Units in the listed Murray Goulburn unit trust plunged 42% (from last Thursday’s close of $2.14) after the company yesterday downgraded profit and revealed CEO Gary Helou would be leaving the company.

The shares had hit a 52-week high in late December of $2.70, and yesterday’s close of $1.24 represents a 54% drop in value in five months.

Mr Helou will leave the top job less than a year after Murray Goulburn’s partial float on the ASX, which raised $500 million from investors.

The company released a trading update yesterday which said it now expected a net profit after tax of between $39 million and $42 million, down from February’s forecast for a net profit of around $63 million and the prospectus forecast for earnings of $89 million.

In February the company predicted a farmgate price of $5.60 per kilogram of milk solids. It now expects that number to be between $4.75 and $5 per kilogram of milk solids.

Yesterday’s statement said the board was “very disappointed” Murray Goulburn could not hit the milk price targets in its float documents from May last year or as revised in February.

The co-operative cited a spike in the Australian dollar and a weaker global dairy market that continues after China slashed its spending on bulk dairy imports and amid Russia’s ongoing trade sanctions on many western products.

According to the Global Dairy trade platform run by Fonterra, NZ’s dairy giant, world milk products prices have fallen by a net 18% since last November (despite rises in the two auctions this month).
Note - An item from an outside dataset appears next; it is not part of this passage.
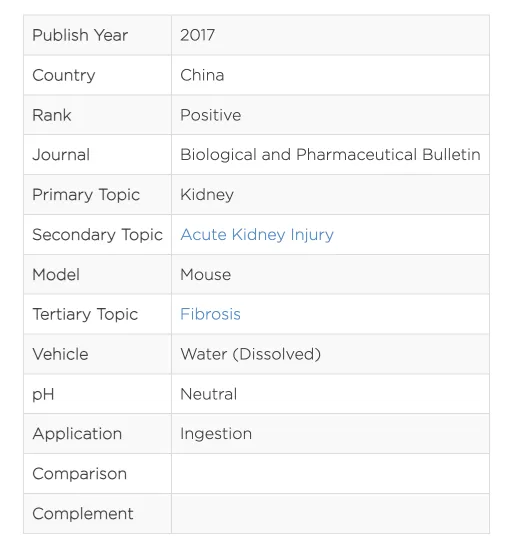Select the Mouse model value
Image resolution: width=532 pixels, height=544 pixels.
point(205,274)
In the statement to the ASX, Murray Goulburn’s board and Mr Helou said given the challenges facing the industry, it would be best for him to resign.

"The stewardship of the company going forward will be best served by fresh leadership," the co-operative said.

At the same time, its chairman Philip Tracy praised Mr Helou, saying history would judge him as a "visionary leader".

“Gary has made a significant contribution to MG and has been a powerful driving force behind out transition to become a globally recognised, ASX-listed food business," Mr Tracy said.

Mr Helou said the company had transformed and delivered "premium" prices for farmers.

“While maintaining this price has proven difficult in current market conditions, I firmly believe MG has the foundations in place to support a strong and successful business in the years ahead," he said.

The chief financial officer Brad Hingle will also leave the co-op after finalisation of the 2015-16 annual results. Yesterday’s statement said Mr Hingle resigned following Mr Helou’s decision to stand down.

The company’s executive general manager business operations David Mallinson will serve as interim chief executive while a replacement is found.